→ **Aim of the task**: Your response should be every line from the entries that includes the string "pixels".

→ **Data provided**:
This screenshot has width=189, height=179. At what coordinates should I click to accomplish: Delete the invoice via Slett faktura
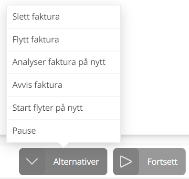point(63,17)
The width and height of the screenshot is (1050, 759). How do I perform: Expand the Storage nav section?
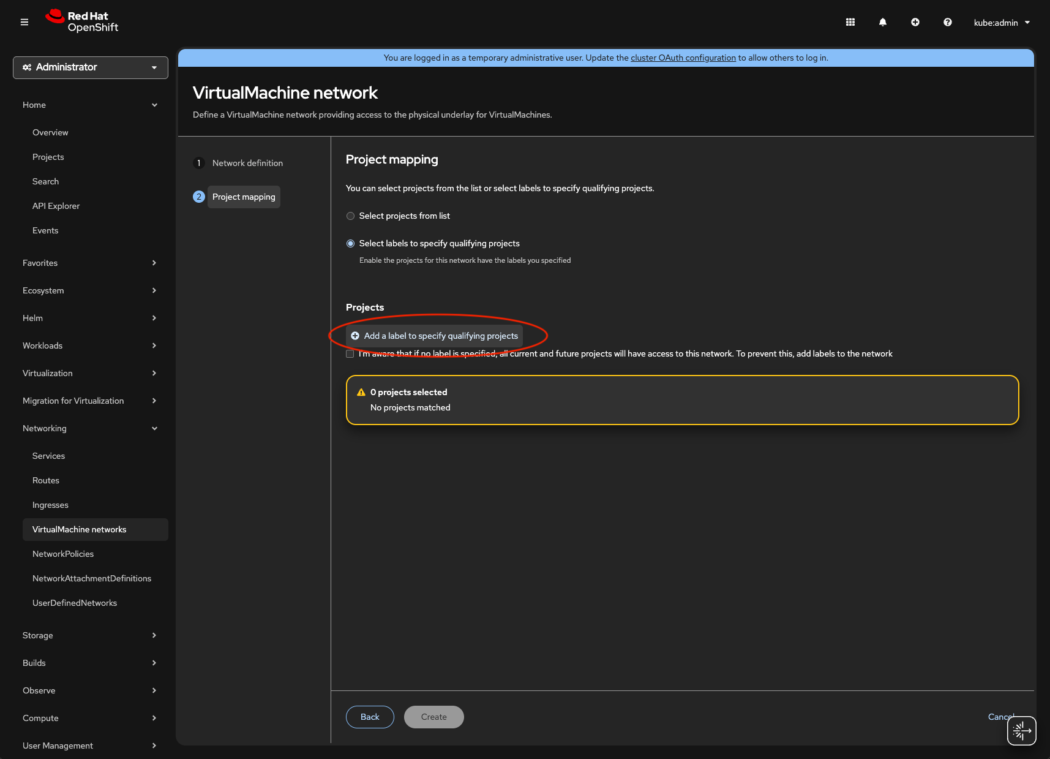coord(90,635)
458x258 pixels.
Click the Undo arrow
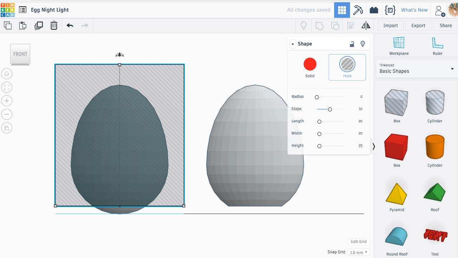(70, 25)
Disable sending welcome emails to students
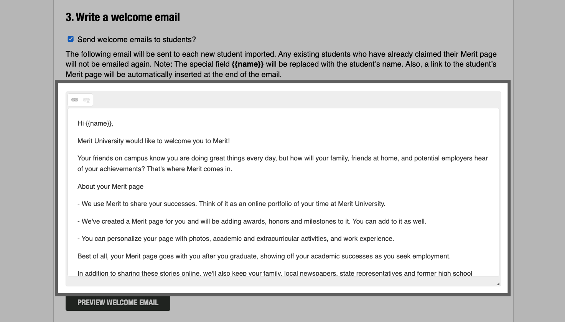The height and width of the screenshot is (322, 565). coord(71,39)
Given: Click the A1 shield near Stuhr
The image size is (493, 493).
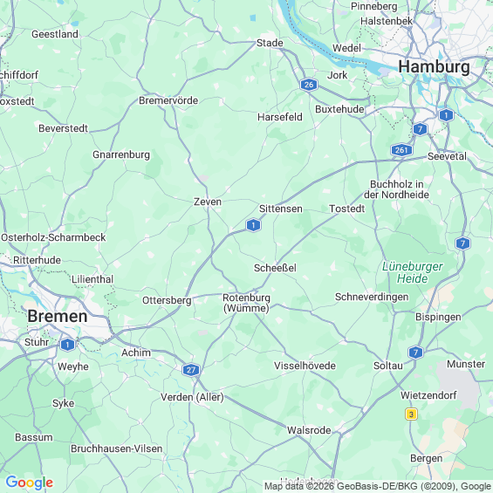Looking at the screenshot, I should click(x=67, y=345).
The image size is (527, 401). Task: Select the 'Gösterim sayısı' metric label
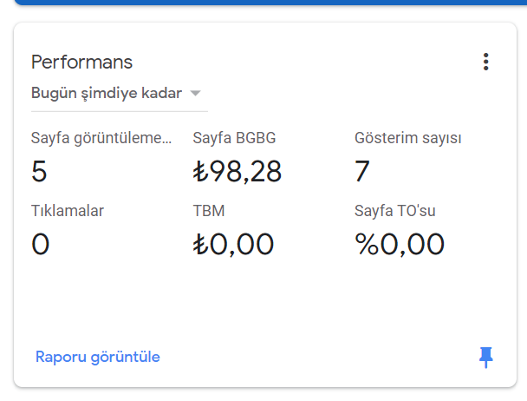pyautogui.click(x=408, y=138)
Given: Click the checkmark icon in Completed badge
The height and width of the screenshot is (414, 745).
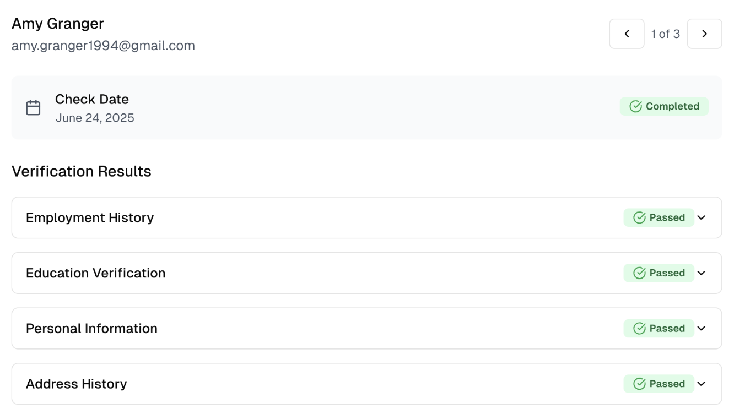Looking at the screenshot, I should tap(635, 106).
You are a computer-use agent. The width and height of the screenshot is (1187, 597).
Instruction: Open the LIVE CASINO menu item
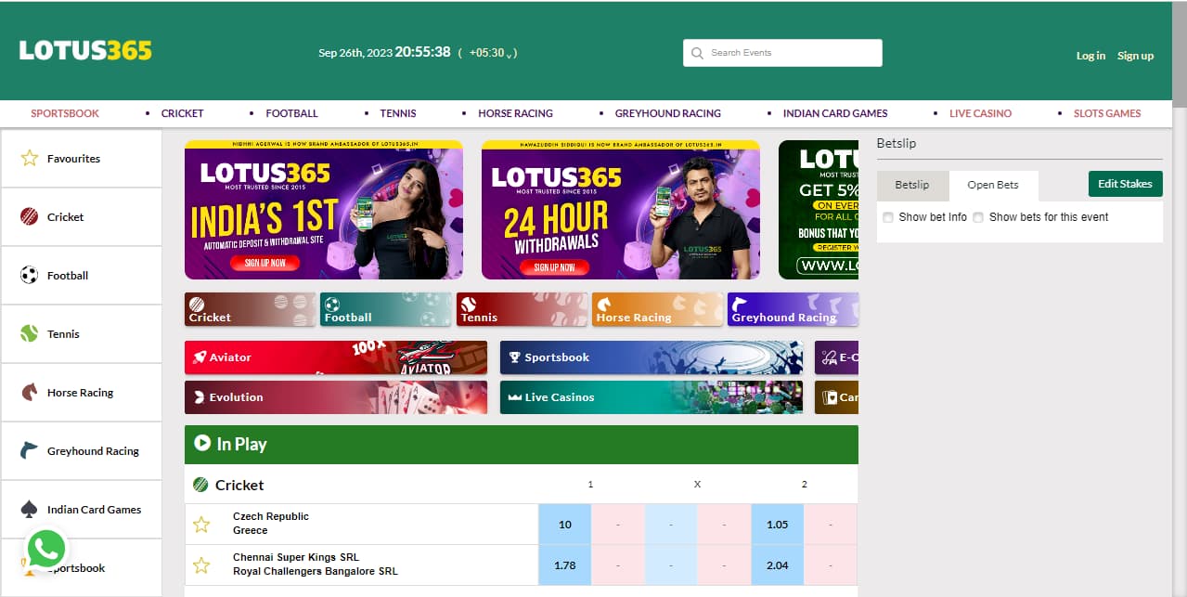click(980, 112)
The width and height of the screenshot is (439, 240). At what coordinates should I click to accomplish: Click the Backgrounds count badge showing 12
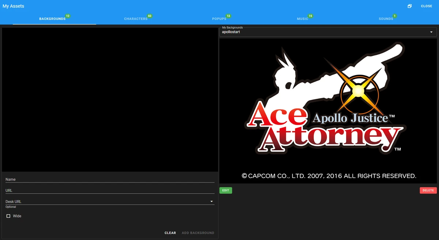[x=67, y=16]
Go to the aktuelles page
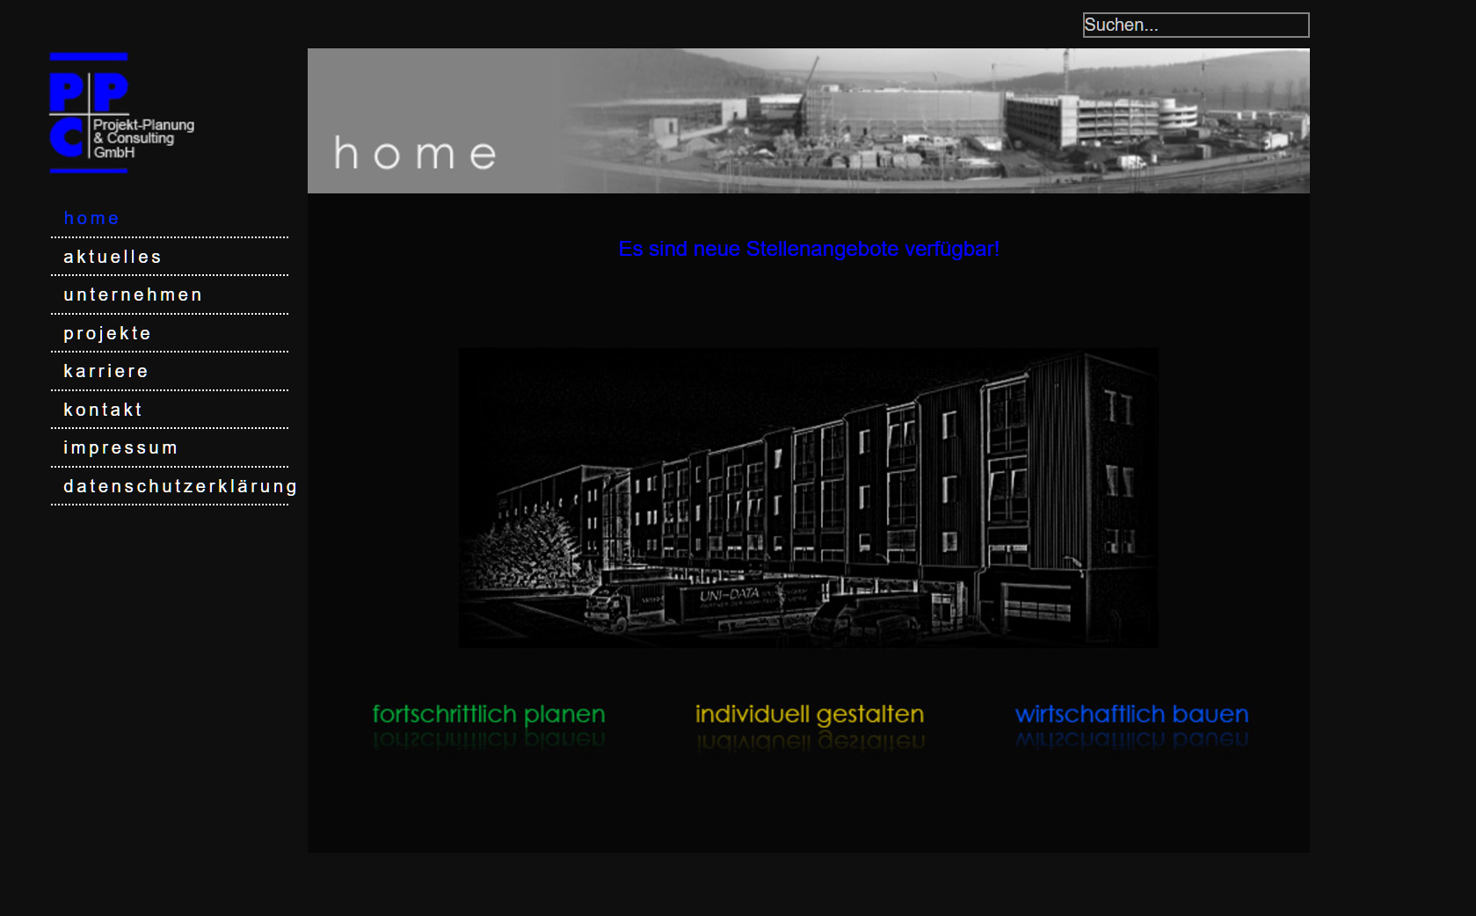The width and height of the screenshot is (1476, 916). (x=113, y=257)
==
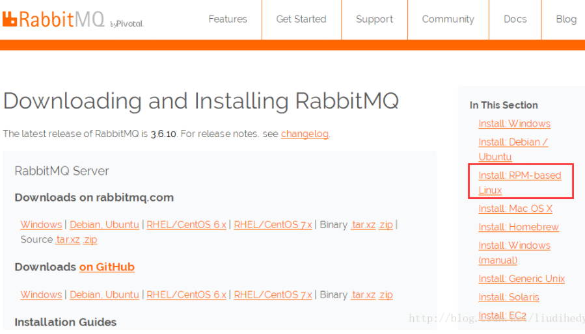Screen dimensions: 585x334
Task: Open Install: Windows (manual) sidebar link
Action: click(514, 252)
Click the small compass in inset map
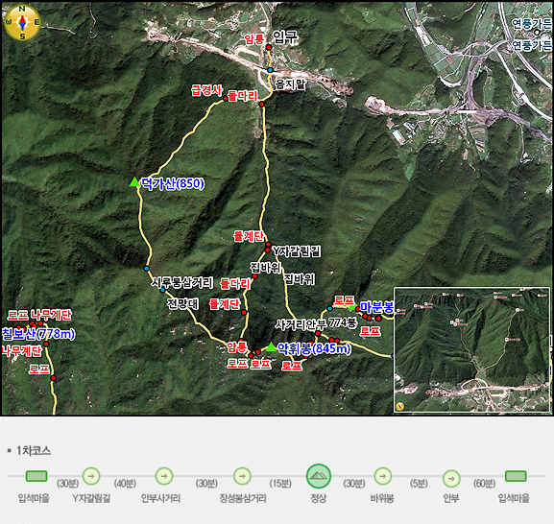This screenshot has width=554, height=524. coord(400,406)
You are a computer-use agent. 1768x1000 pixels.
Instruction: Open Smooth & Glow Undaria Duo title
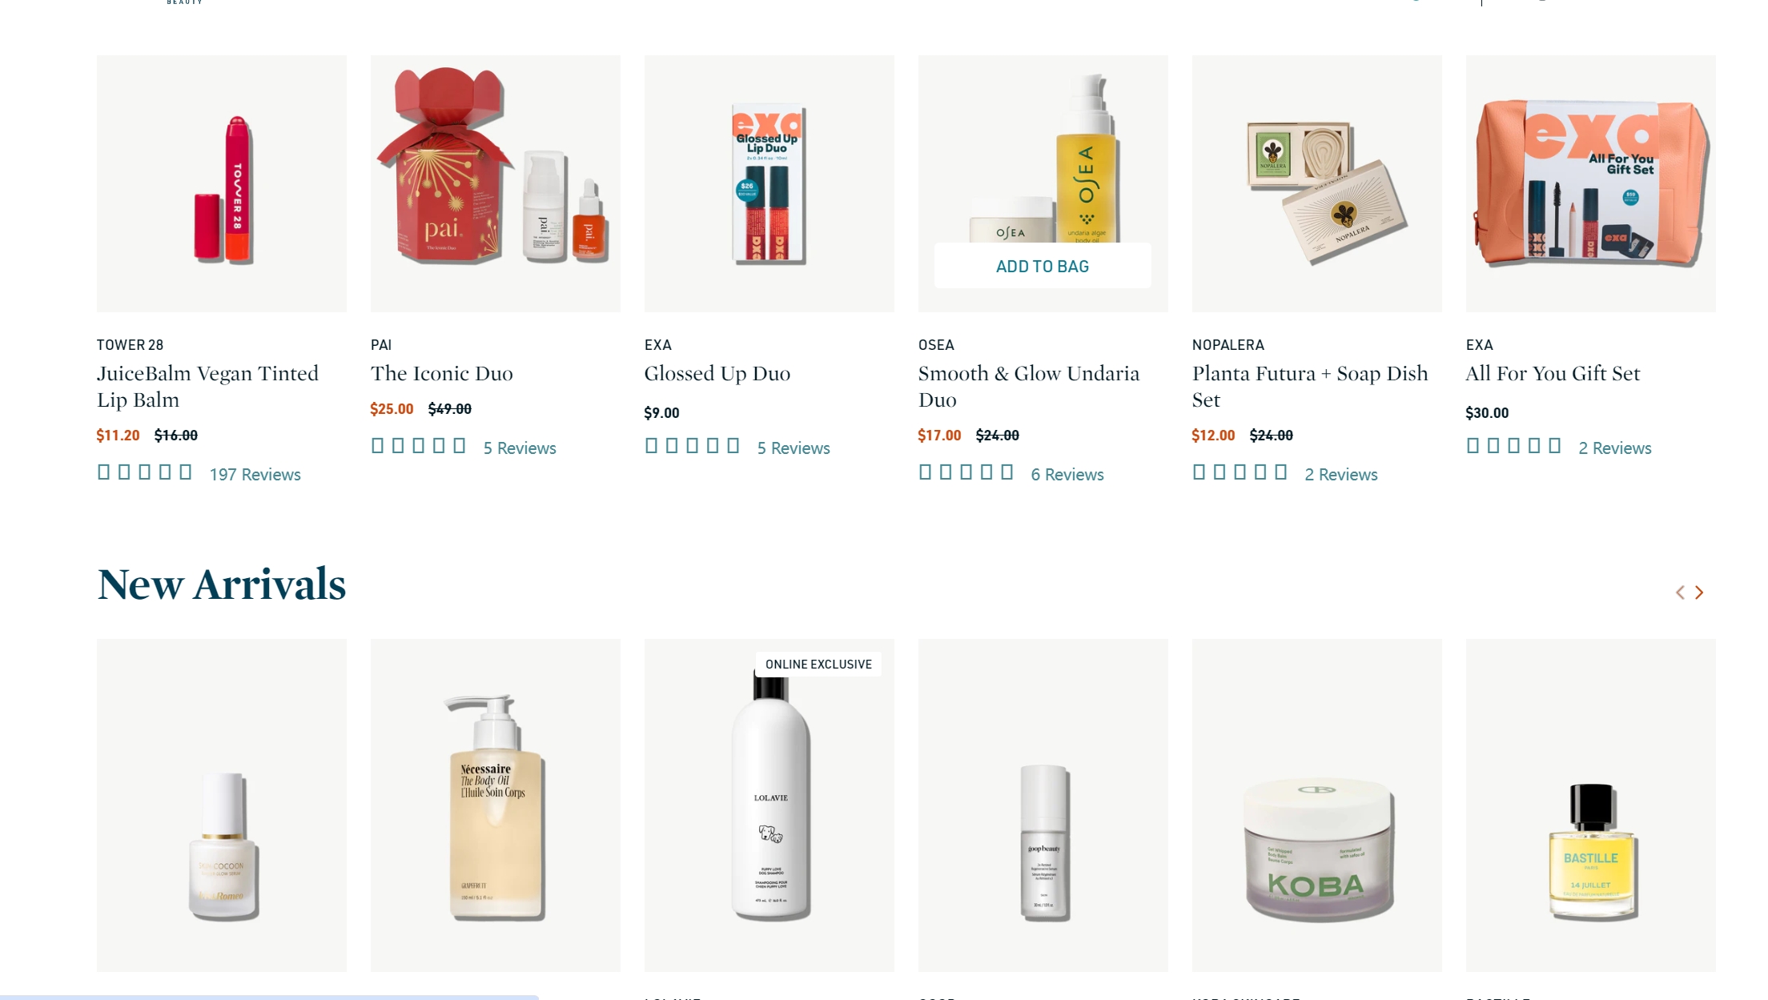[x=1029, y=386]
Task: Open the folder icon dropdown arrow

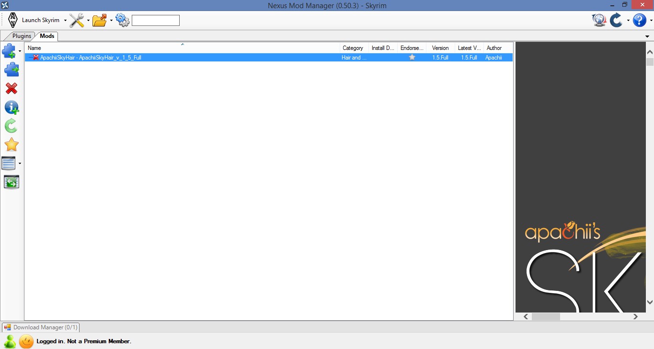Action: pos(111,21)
==
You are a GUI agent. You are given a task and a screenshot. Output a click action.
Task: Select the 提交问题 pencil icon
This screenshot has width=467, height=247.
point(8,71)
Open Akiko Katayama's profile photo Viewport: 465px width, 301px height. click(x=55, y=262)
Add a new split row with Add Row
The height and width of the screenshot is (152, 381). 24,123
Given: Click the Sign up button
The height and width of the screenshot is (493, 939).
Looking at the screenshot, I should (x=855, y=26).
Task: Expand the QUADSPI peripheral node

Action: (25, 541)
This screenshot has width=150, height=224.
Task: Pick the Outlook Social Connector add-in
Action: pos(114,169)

→ **Problem solution**:
458x258 pixels.
You are a computer-use agent. 1768x1000 pixels.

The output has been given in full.